Üniversite yaşamının tutkular ve hobilerle dolup taştığı bir şehirde, Alexey ve Marina adlı birkaç öğrenci, koşuşturmacadan kaçıp maceranın harika dünyasına dalmaya karar verdi. Seçimleri gizemli bir yer olan Kapadokya'ya düştü.
Yukarı Mezopotamya'nın ılık rüzgarlarıyla ısınan Alexey ve Marina, önlerinde sanki topraktan oyulmuş gibi eşsiz bir manzara gördüler. taş. Burada sanki zaman durmuş ve etrafa mistik bir sakinlik hakim olmuştu.
Arkadaşlar, Dünyanın bu muhteşem köşesinde kendilerini neyin beklediğini bilmiyorlardı. Açıklıktaki çadırı söktükten sonra bu muhteşem yeri keşfetmek için yola çıktılar. Ayakları sanki doğanın kendisi tarafından yaratılmış gibi kayaların tuhaf şekillerine doğru onları yönlendirdi.
Yeraltında, Alexey ve Marina kendilerini oyulmuş gizemli bir şehirde buldular. kayaların içinde. Bakışları sanki her nesnenin, her duvarın binlerce yıllık tarihi sakladığı geçmişin bir kitabına düşmüş gibiydi.

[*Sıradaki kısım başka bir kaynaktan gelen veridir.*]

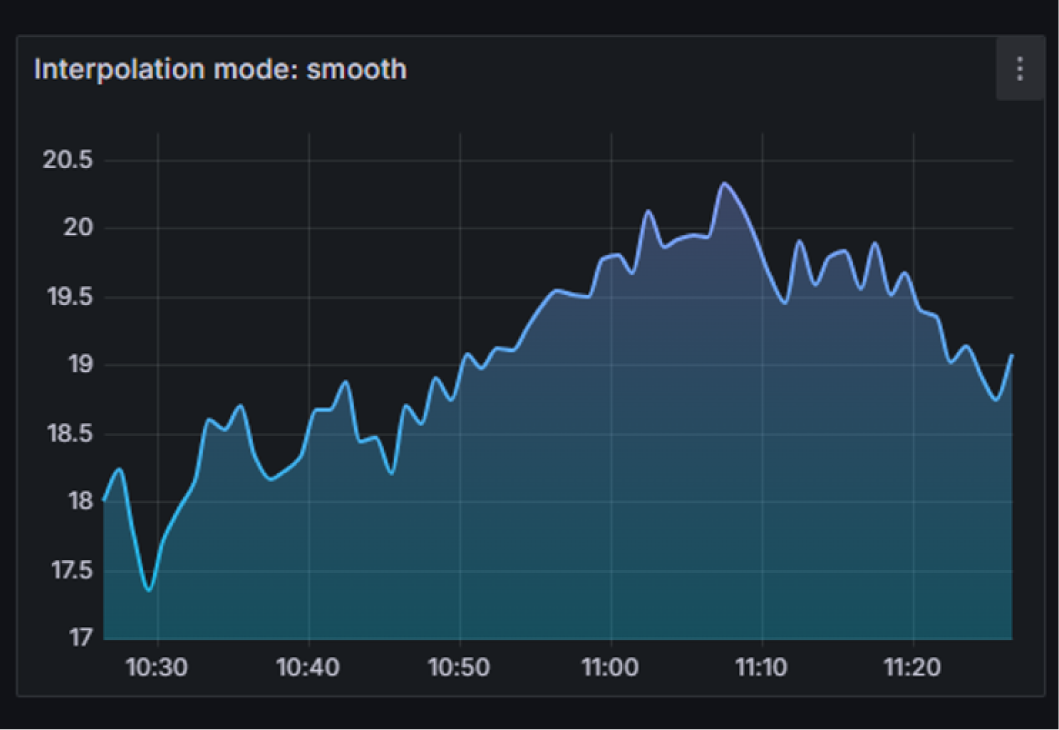Click the 10:30 x-axis time label
Screen dimensions: 1059x730
158,667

Kadim zamanların fısıltılarını duydular, nesillerin ruhunun büyüklüğünü hissettiler, yerin derinliklerinde saklı sırları öğrendiler.
Alexey ve Marina bu mucizeye kayıtsız kalamadılar. doğanın. İzlenimlerini diğer öğrencilerle paylaşmaya karar verdiler. Şehre döndüklerinde alışılmadık bir etkinlik planladılar: Kapadokya'da bir açık hava sinema gösterimi. Tüm macera ve çözülmemiş gizem tutkunlarını yeni bir deneyim yaşayacakları partiye davet ettiler.
Batan güneş ışınları taş duvarları aydınlattı ve öğrenciler yerleşmeye başladı. yere serilen yumuşak halıların üzerinde. Alexey ve Marina tam da bu yerlerde çekilmiş eski bir filmi gösterdiler ve seyirciler zamanın var olmadığı bir dünyaya daldılar.
Hikaye ilerledikçe Ekranda öğrenciler kendilerine şu soruyu sormaya başladı: “Bin yıl önce yaşasaydık ne olurdu? Nasıl olurduk, nasıl bir bilgi ve deneyime sahip olurduk?” Düşüncelere dalmış halde ve muhteşem bir atmosferde, dünyamızın büyük tarihinin arka planında sorunların ne kadar küçüldüğünü hissettiler.
Kapadokya'daki büyülü akşam sürdü. Uzun bir süre öğrenciler fantezilerinin esiri olarak kaldılar. Bu macera onların öğrenci hayatına bakış açılarını değiştirdi ve mümkün olduğunu düşündüklerinden daha fazlasını görmelerini sağladı.
Ve Alexey ve Marina üniversiteye döndüklerinde yanlarında getirdikleri Sadece taşlar değil, aynı zamanda yeni bir tutku: Diğer öğrencilere Kapadokya'daki maceralarını anlatmaya ve onları dünyanın yeni, alışılmadık keşiflerine davet etmeye başladılar. Üniversite topluluğunun bir parçası olsak bile her birimizin yeteneklerimizi nasıl keşfedebileceğimizi ve yeni ufuklar keşfedebileceğimizi gösterdiler.